Are the headaches of Baidu and iQiyi short sellers finally over?

Back in April, a Chinese video streaming company iQiyi (NASDAQ: IQ) has been affected by allegations of fraud. Wolfpack Research and short seller Muddy Waters, who spotted Cafe LuckinThe company’s fraudulent accounting before regulators accused iQiyi of inflating revenues from 27% to 44% in 2019.

Additionally, Wolfpack claimed that iQiyi had inflated its revenue until 2015, well before its split from Baidu (NASDAQ: BIDU) in 2018. That timeline apparently involved Baidu, which owns a controlling stake in iQiyi, and both shares initially sank. These problems worsened in August, when iQiyi disclosed an SEC investigation into its accounting practices.

Image source: Getty Images.

But in early October, iQiyi said it had concluded an internal review and “found no evidence to support the claims.” The review was conducted by an independent audit committee with the assistance of professional advisers, including a leading accounting firm that is not the auditor of iQiyi. He also said he “would continue to cooperate with the SEC.”

iQiyi and Baidu are yet to come out of the woods, but the announcement lifted both stocks. Should investors assume the worst is over?

Have Short Sellers Follow Muddy Waters’ Lead?

If we follow the short interest in iQiyi and Baidu this year, we will notice that the Wolfpack report in April did not attract a rush of short sellers to either stock, and the percentage of short equities remained fairly stable:

IQ Percentage of shares outstanding Short chart

Source: YCharts

Shares of iQiyi and Baidu also rose around 9% and 3%, respectively, this year. iQiyi likely repelled the attack on short sellers for four reasons.

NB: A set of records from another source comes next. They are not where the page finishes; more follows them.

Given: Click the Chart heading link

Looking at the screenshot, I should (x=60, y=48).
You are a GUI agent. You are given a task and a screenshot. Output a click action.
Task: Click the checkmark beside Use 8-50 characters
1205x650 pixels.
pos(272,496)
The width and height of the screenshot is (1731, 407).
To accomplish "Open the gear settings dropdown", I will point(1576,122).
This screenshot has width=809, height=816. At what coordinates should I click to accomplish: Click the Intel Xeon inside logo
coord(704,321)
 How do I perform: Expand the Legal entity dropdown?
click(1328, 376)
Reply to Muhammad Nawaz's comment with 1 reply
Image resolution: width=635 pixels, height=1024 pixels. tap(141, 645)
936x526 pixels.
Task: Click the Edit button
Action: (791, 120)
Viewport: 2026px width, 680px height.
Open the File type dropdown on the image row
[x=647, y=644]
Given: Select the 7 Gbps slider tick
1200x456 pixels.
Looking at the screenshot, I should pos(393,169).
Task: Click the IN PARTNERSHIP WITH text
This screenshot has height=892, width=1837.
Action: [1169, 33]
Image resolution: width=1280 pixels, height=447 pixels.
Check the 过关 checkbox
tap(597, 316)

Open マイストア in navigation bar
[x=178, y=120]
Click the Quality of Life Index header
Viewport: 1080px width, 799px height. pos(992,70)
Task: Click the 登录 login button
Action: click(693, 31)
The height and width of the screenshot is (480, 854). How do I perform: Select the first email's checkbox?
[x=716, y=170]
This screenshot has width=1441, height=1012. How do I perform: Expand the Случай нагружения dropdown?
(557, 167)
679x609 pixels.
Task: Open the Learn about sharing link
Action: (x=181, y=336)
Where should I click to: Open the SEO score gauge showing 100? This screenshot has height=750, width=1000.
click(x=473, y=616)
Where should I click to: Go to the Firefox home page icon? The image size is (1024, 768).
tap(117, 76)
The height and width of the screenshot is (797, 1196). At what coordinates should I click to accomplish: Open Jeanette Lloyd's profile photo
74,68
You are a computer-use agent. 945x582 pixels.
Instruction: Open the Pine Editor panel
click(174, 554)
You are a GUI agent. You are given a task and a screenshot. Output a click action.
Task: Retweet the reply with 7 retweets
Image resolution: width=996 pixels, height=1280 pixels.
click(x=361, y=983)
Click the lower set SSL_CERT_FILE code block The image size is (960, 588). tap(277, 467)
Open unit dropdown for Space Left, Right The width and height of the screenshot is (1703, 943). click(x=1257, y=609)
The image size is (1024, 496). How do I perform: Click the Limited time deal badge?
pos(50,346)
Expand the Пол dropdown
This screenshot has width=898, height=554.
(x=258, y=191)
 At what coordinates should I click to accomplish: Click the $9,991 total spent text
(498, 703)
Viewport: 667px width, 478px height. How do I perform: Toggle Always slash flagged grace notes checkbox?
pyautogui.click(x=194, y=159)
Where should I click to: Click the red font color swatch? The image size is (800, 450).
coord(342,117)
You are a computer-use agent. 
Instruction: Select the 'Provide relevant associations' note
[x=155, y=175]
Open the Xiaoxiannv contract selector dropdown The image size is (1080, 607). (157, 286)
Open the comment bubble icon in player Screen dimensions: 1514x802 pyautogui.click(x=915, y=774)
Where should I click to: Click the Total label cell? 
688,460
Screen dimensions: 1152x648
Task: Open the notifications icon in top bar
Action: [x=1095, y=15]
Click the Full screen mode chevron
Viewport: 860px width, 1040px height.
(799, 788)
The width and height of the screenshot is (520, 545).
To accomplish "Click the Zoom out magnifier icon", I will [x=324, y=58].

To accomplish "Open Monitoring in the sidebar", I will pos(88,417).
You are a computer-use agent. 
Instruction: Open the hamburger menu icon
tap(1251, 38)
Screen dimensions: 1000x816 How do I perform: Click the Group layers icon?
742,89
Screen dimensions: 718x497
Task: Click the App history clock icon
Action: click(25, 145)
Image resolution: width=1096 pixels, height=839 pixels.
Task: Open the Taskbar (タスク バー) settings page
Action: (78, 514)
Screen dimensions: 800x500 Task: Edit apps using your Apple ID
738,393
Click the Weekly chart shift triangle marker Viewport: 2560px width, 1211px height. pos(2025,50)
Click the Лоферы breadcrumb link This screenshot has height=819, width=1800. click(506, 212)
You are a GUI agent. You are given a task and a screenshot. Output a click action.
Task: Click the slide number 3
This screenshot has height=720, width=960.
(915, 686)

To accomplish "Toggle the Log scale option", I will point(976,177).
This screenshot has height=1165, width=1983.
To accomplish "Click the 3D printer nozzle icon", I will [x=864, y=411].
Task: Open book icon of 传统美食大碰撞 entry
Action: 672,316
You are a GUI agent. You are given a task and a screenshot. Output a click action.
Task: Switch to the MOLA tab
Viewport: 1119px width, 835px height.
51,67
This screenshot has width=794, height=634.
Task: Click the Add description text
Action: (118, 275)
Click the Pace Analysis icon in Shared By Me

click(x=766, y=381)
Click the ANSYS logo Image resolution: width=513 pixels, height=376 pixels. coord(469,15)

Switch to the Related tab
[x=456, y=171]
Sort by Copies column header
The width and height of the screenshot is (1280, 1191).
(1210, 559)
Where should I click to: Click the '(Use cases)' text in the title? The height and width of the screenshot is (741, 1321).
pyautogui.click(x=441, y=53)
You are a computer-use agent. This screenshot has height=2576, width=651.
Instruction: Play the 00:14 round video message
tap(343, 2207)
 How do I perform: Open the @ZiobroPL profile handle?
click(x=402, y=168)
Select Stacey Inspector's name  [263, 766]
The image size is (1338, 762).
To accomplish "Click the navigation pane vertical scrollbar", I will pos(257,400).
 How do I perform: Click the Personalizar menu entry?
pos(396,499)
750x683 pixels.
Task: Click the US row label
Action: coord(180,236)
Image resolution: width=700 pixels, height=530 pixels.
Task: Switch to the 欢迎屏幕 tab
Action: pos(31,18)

First, several senior analysts have defended iQiyi against the Wolfpack report. Mizuho analyst James Lee claimed that iQiyi’s revenue recognition practices meet industry standards and the likelihood of fraud is low. Oppenheimer analyst Bo Pei also launched a bullish hedge on iQiyi with an “outperform” rating.

Second, Tencent (OTC: TCEHY) reportedly approached Baidu with a takeover bid for iQiyi in June. The proposed takeover would have merged Tencent Video with iQiyi to create China’s largest video streaming platform with more than 200 million paying subscribers. Tencent, one of China’s biggest tech companies, probably wouldn’t have considered the deal if it believed iQiyi was generating bogus revenue with bogus users.

Third, iQiyi’s core business improved in the second quarter. Its revenue grew 4% year-on-year to 7.4 billion yuan ($ 1.0 billion), its subscriber count also increased 4% to 104.9 million and its net loss fell from 2.3 billion yuan to 1.4 billion yuan ($ 204 million). These growth rates were not exceptional, but they allayed some concerns about the slow growth of iQiyi users and its increasing net losses.

Finally, iQiyi’s lukewarm growth rates are a far cry from the triple-digit revenue growth rates that Luckin Coffee reported before going off the rails. In short, Luckin’s numbers sounded too good to be true, but iQiyi’s numbers were not.

What does this mean for Baidu?

Baidu generates most of its revenue from online advertising, but revenue from this core business has been declining year on year for five consecutive quarters. He attributed the contraction to the slowdown in the Chinese economy, the ongoing trade war between the United States and China, competition from rival platforms, COVID-19 and other macro factors. economic.

As its advertising business dried up, Baidu relied more on its iQiyi revenue, which accounted for 28% of its revenue in the last quarter. IQiyi’s growth offset Baidu’s decline in advertising revenue, but its losses weighed on Baidu’s margins.

Therefore, Baidu needs iQiyi to support its revenue growth until its higher margin advertising business finally recovers. So if iQiyi’s revenue has been inflated, or if Baidu is involved in covering up or turning a blind eye to iQiyi’s accounting practices, the tech giant could have serious problems.

The conclusion of iQiyi’s internal audit relieves some of that pressure, but neither company will be fully exempt until the SEC concludes its investigation.

The key to take away

Baidu and iQiyi’s troubles are not over yet, but the conclusion of iQiyi’s internal review should prevent short sellers from launching another attack. For now, investors should focus on Baidu and iQiyi other challenges in online advertising and streaming video instead of worrying about the potential outcome of the SEC investigation.

This article represents the opinion of the writer, who may disagree with the “official” recommendation position of a premium Motley Fool consulting service. We are motley! Challenging an investment thesis – even one of our own – helps us all to think critically about investing and make decisions that help us become smarter, happier, and richer.